Mountain Lion Attacks Are Rare, But Highlight More Overlap Between Humans, Predators

Feb 10, 2019
Originally published on February 6, 2019 8:46 am

The Colorado trail runner who killed a mountain lion with his bare hands did exactly what he should have, according to David Baron. The Boulder-based science writer is the author of the book, “The Beast in the Garden,” about the growing clash between people and wild animals.

“With a mountain lion, you do not want to play dead,” Baron said. “If a mountain lion attacks you, it’s not because it’s defending its kittens. It’s not because it feels threatened, unless you maybe cornered it. If a mountain lion attacks you, almost always it’s because that lion, on that day, has decided that you look like prey.”

Colorado Parks and Wildlife officials said the man was running alone at Horsetooth Mountain Open Space near Fort Collins when the lion attacked him. Using his hands and feet, the man was able to essentially choke the animal, killing it. The runner, who has not been identified, sustained serious injuries to his head and wrists, but was able to hike more than a mile out of the area before driving himself to a hospital.

CPW spokeswoman Rebecca Farrow said while the story is gripping, it’s also extremely rare.  In nearly 30 years, Colorado has only had 16 injuries as a result of mountain lion attacks, three of which were fatal.

“It’s probably more likely that somebody would be injured in a vehicle accident on their way to a trailhead than be injured by a mountain lion,” Farrow said.

Baron agreed that mountain lion interactions are still relatively rare, but he said they may be increasing.

“There are a lot more people in Colorado than there used to be,” he said. “But there are also a lot more lions than there used to be 30 or 40 years ago.”

Mountain lions were a bountied predator in the state until 1965, Baron said. Now they are a protected game species and hunting them is highly regulated.

While it’s impossible to get the exact number of mountain lions in Colorado, Farrow noted that the state does have a “healthy” population.

“So you’ve got more lions in Colorado than you had 100 years ago, and you’ve got a lot more people in Colorado,” Baron said. “So of course you’re going to have the two overlapping more.”

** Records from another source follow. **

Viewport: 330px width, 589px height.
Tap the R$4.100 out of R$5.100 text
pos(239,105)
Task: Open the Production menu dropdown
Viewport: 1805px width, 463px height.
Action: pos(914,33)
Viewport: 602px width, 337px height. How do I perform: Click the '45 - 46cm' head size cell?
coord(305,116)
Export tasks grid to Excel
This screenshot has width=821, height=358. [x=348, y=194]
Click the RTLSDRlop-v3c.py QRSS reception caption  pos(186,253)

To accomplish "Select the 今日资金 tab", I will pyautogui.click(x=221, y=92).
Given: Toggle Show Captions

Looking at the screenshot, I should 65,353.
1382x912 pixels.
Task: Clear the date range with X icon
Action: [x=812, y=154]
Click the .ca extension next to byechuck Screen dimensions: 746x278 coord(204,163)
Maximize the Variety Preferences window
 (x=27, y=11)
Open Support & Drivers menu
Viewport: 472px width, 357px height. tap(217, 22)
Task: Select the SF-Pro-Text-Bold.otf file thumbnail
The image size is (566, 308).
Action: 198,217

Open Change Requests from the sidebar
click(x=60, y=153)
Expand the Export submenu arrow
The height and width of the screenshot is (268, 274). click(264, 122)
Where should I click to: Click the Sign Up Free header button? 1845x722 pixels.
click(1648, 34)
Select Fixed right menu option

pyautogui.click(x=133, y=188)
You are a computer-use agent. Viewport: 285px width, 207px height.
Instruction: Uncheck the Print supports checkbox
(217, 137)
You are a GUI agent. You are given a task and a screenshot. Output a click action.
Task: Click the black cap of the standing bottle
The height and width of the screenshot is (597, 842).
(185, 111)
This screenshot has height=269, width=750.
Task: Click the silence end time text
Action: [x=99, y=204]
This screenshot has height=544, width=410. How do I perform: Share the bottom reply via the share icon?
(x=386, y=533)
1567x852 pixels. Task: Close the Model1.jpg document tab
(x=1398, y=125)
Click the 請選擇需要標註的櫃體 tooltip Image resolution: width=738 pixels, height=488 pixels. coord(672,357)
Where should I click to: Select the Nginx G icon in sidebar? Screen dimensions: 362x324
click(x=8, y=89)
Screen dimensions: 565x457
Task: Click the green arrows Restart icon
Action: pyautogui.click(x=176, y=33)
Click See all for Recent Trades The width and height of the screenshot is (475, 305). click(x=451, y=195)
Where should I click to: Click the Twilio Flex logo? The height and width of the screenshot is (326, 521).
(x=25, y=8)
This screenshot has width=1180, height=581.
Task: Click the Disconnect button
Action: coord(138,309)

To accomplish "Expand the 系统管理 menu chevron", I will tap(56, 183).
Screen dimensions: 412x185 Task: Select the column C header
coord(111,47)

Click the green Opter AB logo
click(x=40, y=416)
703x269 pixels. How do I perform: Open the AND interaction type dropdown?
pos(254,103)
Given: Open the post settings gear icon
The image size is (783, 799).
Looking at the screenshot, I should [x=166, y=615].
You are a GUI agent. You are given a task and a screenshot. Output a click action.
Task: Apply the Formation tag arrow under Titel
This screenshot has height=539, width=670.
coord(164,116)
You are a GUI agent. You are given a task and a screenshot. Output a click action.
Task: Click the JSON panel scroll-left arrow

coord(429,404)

In his book, Baron focused on the late 1980s and ’90s when Colorado saw several high-profile mountain lion attacks, including an 18-year-old killed while running on his high school track in Idaho Springs.

While people encroaching on wildlife is part of the problem, he said, it’s actually more complicated than that.

“We have created — in many cases — really a perfect landscape for these predators to live in,” Baron said.

People are more aware of things like trash and outdoor barbecues attracting bears, but something as simple as a well-landscaped yard or garden can lure deer which, in turn, draws mountain lions, he said.

Wildlife agencies are experimenting with different deterrents, including aversion therapy, he said. That includes shooting animals that come into contact with humans with rubber buckshot or bean bags, rather than killing or tranquilizing them.

“We need to teach the animals to stay away from us,” Baron said. “Because when they come in to where we are, it’s not good for us and it’s not good for them.”